Ultimately, the introduction of an OST would not have been capable of rebalancing perceived imbalances in the current system and is not the solution to redress these imbalances and current inbuilt difficulties, largely because they would be taxing different things – sales vs property rental value.
As acknowledged in the Spring Budget, business rates play a key role in generating revenue, raising £25 billion per year in England alone, but it is also evident that there are difficulties with the current system, with the reported tax imbalances it creates – specifically between the high street and online retailers. Business rates are not linked to a company's profitability and heavily impact the brick and mortar retail sector despite recent targeted reliefs. The consultation was a result of the mounting industry pressure from some retailers to mitigate the disproportionate effect of business rates, which are based on commercial rental property values, on the brick and mortar high street retailers.
The extensive engagement with the Government during the consultation, with the submission of 3,037 written responses, shows the level of debate generated by the introduction of an OST. A large majority of these respondents opposed the introduction, as they saw an OST as an unsuccessful way of trying to level the playing field and address distortions in the current system. There was almost no support for an OST as a standalone policy.
Many respondents to the consultation were concerned about the complexity and administrative burden an OST would place on retailers in addition to constraining the growth of smaller independent retailers.

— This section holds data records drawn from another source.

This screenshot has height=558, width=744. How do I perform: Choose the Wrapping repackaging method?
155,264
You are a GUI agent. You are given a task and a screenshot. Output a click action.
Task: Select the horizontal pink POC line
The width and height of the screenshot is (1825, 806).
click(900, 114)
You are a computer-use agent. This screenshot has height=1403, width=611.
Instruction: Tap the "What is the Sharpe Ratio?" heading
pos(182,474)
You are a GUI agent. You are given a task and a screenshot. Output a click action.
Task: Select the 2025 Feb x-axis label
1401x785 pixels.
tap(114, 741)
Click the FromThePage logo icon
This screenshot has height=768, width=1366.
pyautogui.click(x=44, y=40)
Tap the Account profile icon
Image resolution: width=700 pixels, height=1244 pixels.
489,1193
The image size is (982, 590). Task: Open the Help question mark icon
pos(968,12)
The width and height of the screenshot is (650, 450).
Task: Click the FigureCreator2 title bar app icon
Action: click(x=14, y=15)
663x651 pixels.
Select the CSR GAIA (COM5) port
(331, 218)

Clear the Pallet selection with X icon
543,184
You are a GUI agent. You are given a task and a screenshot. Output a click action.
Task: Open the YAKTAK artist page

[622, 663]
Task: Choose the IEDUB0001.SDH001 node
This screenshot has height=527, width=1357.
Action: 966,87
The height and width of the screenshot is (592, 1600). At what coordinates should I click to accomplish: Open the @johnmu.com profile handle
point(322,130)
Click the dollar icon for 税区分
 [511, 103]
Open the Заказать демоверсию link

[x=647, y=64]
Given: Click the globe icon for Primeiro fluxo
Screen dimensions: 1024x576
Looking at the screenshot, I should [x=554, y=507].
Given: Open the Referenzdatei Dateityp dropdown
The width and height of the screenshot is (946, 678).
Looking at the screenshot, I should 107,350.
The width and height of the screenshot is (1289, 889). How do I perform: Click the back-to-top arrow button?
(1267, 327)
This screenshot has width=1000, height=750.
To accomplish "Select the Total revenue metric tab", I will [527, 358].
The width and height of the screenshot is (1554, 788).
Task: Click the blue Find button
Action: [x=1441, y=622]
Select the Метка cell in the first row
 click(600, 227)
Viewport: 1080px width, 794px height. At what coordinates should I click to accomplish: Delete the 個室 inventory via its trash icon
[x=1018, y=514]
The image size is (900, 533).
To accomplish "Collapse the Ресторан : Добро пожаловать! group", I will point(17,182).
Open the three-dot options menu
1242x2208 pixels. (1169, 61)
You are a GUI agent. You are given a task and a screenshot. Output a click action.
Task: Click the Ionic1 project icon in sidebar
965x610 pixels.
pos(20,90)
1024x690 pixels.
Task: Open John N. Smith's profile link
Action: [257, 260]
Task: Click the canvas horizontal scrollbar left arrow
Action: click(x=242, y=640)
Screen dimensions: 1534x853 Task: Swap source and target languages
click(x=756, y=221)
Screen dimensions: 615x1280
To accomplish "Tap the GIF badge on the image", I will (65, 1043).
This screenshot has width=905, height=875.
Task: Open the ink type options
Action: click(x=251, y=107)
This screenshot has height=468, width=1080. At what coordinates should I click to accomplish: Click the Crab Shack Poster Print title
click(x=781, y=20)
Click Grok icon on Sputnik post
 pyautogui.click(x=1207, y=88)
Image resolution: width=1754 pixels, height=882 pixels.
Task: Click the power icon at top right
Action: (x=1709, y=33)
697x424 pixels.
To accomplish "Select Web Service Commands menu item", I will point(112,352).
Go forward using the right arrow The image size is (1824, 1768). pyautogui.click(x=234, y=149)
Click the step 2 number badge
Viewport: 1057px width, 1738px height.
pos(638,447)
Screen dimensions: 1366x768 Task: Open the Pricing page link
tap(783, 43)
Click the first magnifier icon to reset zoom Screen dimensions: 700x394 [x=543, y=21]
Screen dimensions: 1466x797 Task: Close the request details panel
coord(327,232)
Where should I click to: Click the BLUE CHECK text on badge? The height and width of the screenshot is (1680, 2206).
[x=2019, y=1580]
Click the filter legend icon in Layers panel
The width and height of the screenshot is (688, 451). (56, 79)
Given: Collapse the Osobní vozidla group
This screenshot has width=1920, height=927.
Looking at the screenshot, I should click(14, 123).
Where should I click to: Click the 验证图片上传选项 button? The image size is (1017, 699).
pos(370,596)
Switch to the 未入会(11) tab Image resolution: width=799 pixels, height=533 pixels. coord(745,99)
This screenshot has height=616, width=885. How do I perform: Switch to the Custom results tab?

The outcome to the consultation, published on 9 February 2023, notes that a percentage of respondents put forward that if an OST was to be implemented, it should be done as part of the VAT system to tackle administration and compliance issues that may arise. The Government might consider that the VAT system itself can serve as a workable alternative to an OST, such as increasing the applicable rates and/or scope of VAT and using revenue to fund specific reliefs from business rates.
Instead, the Government's present approach is to continue with the (more superficial) reform of business rates, including more frequent revaluations (and tweaks to transitional relief when bills do go up and down) with it being estimated that (for England) the total business rates paid by those in the retail sector will fall by 20%, whilst large distribution warehouses, including those used by online retailers, will see a 27% increase in business rates payable. Arguably, a more efficient and simpler way of redressing industry imbalances, the benefit to this approach is that the regime is already in place and will not add a further administrative burden imposed on retailers for an already over-burdened sector following the pandemic and other recent policy measures. Notwithstanding this, issues remain surrounding the perceived imbalance of the bricks vs clicks retail industry, and we anticipate further measures over the coming years in a recycled attempt at redressing the sector's inbuilt difficulties. Whether this will be a success or not remains to be seen.
It's worth remembering that business rates are a devolved tax, and the regime and available reliefs, differ in each of England, Scotland and Wales. With the Spring Budget promise of further devolved powers to collect and retain business rates for the West Midlands Combined Authority and the Greater Manchester Combined Authority, and the future ability of local authorities to set their own rules for notification of reliefs in their areas from 1 April 2024, the business rates landscape is becoming ever more complex particularly for companies operating UK wide in the retail sector.